** Task instructions **
Write out only the lines running from the one that contains "The height and width of the screenshot is (684, 1894)." to the end of the material, both ends included.

** Information provided **

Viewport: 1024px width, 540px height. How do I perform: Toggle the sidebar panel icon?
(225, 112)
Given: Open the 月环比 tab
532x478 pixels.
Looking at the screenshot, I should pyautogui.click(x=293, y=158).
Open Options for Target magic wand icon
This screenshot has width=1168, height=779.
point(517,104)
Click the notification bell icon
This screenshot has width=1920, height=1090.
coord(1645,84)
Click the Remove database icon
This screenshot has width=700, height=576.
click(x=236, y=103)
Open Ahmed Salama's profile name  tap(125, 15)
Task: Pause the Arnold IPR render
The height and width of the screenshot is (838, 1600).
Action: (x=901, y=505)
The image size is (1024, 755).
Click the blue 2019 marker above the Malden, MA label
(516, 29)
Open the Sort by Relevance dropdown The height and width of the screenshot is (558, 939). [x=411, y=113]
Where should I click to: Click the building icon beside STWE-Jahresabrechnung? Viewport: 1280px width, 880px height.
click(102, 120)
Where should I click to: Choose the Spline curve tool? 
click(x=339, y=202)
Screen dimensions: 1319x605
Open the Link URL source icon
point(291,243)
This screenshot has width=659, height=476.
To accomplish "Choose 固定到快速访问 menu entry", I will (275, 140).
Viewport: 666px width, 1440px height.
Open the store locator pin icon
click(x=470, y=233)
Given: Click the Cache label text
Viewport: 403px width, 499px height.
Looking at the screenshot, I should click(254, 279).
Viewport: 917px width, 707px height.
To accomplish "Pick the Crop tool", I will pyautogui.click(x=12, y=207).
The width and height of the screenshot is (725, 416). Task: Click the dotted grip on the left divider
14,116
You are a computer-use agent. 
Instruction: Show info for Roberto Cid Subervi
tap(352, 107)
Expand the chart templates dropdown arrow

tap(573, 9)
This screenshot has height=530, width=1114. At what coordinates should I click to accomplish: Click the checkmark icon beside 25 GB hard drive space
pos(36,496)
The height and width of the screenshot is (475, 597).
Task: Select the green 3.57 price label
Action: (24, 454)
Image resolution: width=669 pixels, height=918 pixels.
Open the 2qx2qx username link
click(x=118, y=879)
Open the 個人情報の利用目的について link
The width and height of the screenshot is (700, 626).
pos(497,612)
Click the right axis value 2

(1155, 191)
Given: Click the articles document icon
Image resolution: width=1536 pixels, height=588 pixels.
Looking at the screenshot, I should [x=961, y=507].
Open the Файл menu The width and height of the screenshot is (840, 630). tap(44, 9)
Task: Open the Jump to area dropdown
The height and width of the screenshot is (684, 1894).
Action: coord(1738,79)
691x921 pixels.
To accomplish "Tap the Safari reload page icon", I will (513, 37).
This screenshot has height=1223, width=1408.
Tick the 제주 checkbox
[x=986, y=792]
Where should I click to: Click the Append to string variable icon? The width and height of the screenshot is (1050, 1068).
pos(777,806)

** Task response **
The height and width of the screenshot is (684, 1894).
Action: coord(1738,79)
691x921 pixels.
To accomplish "Tap the Safari reload page icon", I will (513, 37).
This screenshot has height=1223, width=1408.
Tick the 제주 checkbox
[x=986, y=792]
Where should I click to: Click the Append to string variable icon? The width and height of the screenshot is (1050, 1068).
pos(777,806)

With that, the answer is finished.